Publié le 20 juillet 2022

Avec 85 000 hl revendiqués, au 30 juin, la récolte 2021 accusera un retard de quelque 15 000 hl, prévoit le syndicat des Vins IGP Cévennes. © Philippe Douteau

Malgré une faible récolte pour l’ensemble des IGP Sud de France, l’IGP Cévennes reste leader sur le segment de territoire en Occitanie. Entre extension de son aire et retour aux cépages oubliés, l’IGP cévenole ne se repose pas sur ses lauriers.

La tendance est peu ou prou la même pour les IGP régionales, bien que certaines accusent des baisses moins sèches. L’IGP Cévennes est de celles-là. Première Indication géographique de territoire en région, elle se maintient en tête, malgré un retard de volume attendu. À l’image des pertes dans le Gard, l’IGP Cévennes enregistre un recul d’environ 15 %, résistant mieux, comme les autres IGP de territoire, là où l’érosion est plus marquée en sorties de chais chez les IGP de département.

Flanqués d’un nouveau logo et d’une nouvelle identité visuelle, les IGP Sud de France ont encore des cartes à jouer.

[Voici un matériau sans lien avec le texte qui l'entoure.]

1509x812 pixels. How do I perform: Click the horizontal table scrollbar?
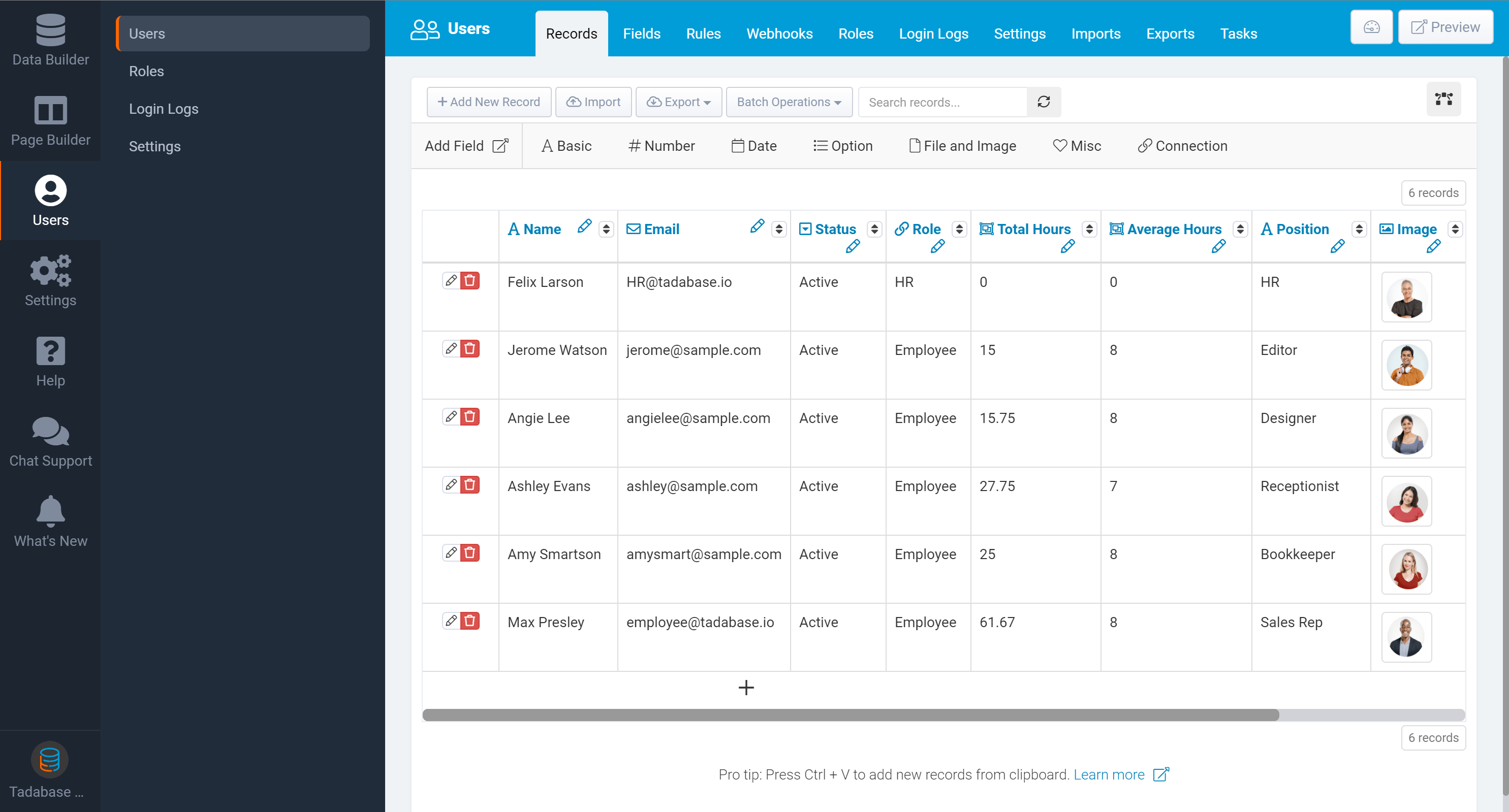tap(850, 715)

L’IGP cévenole poursuit d’ailleurs sa démarche œnotouristique et agroenvironnementale, portée par la labellisation récemment renouvelée pour la destination ‘Vignoble des Cévennes’, par ‘Vignobles et Découvertes’, par le projet d’élargissement de son aire à la Lozère et aux coopérateurs d’Ardèche, ou encore des travaux de recensement de parcelles en vue de relancer des cépages historiques du terroir. Et si la présidence occupée par Christian Vigne depuis 2008 touche à sa fin, la dynamique ne faiblit pas.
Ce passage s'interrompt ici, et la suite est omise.